# Job Hunting Woes



## LDAILEY (Sep 6, 2011)

Obviously a waste of my time and energy, so after a year and no job to show for, and being rejected by employers and xtern sites as well, I'm DONE!!!  GOOD LUCK to all CPC-A's in your search for a job, hopefully your job search will yeild more than mine did.
LDAILEY signing off forever!!!!


----------



## RebeccaWoodward* (Sep 6, 2011)

Larry,

I'm also in HP, NC. Are you attending the local chapter meetings?  I attend various locations and I can tell you that they are great for networking.


----------



## RebeccaWoodward* (Sep 6, 2011)

I plan on attending assuming the storm doesn't get much worse.  Look forward to meeting you, also.  If I hear of anything, I'll certainly pass it on to you.  Always happy to help a fellow, hometown, coder!


----------



## RebeccaWoodward* (Sep 6, 2011)

Employed- I just sent out an email to a friend that works for HPRHS; inquiring about any openings.
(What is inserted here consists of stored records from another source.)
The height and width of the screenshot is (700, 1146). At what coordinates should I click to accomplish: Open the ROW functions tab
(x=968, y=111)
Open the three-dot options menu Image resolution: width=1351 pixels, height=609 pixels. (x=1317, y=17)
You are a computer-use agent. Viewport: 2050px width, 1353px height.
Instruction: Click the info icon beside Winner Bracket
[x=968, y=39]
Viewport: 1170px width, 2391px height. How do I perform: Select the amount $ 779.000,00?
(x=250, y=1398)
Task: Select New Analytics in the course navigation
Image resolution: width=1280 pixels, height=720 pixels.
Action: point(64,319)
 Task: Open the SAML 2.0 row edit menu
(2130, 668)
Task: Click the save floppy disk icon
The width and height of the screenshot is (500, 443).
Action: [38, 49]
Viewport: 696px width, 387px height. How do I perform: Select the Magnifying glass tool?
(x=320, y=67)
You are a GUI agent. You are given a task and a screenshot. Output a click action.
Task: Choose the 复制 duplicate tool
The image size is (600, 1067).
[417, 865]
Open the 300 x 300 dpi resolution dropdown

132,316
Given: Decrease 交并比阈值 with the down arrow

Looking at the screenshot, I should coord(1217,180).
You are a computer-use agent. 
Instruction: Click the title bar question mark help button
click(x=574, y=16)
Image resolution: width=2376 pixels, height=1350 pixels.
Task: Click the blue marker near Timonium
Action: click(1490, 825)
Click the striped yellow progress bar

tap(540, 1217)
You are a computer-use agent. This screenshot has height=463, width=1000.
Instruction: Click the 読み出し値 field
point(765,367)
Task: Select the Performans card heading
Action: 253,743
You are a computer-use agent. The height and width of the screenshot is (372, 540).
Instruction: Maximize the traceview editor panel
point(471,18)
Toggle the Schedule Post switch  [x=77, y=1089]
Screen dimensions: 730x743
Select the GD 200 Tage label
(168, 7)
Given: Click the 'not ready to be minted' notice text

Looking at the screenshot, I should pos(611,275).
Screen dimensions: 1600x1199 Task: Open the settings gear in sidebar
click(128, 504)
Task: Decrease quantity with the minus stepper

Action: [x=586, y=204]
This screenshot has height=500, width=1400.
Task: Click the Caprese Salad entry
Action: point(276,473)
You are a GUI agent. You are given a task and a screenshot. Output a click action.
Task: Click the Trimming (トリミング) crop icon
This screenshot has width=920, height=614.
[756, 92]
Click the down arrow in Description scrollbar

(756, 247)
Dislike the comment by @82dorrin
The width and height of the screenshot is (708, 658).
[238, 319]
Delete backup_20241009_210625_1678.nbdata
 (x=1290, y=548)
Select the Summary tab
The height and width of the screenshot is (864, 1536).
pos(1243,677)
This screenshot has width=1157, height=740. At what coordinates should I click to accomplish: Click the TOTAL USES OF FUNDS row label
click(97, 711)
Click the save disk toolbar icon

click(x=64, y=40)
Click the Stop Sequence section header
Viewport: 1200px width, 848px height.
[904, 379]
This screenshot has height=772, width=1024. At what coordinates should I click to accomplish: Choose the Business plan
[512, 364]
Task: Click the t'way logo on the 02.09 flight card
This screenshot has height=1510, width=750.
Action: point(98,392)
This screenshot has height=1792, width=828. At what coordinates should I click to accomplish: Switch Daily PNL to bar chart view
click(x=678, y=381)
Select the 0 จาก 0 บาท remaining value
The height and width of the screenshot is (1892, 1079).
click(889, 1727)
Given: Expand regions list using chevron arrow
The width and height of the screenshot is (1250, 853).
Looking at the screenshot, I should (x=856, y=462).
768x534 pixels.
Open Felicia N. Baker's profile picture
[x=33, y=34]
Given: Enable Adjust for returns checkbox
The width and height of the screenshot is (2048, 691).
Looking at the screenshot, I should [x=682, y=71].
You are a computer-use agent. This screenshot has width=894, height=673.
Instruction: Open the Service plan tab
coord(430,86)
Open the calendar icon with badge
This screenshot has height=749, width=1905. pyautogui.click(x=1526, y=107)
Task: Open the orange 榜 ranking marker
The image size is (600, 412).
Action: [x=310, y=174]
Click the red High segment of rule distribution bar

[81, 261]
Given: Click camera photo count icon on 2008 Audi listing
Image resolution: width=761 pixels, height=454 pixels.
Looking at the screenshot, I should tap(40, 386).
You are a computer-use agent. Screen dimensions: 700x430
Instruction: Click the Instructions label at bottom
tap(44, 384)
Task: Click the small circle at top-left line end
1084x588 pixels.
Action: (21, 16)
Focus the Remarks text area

Do you want to chat via email?  I see that you've provided your email address.


----------



## Wanda Frazee (Sep 10, 2011)

*Hi Larry, don't give up!*

I got my foot in a door of an optometrist before I was certified and got certified during the following months (Feb 2010 was when I got the job). I basically started at a low pay rate in order to get hired but since I am experienced have gotten an increase.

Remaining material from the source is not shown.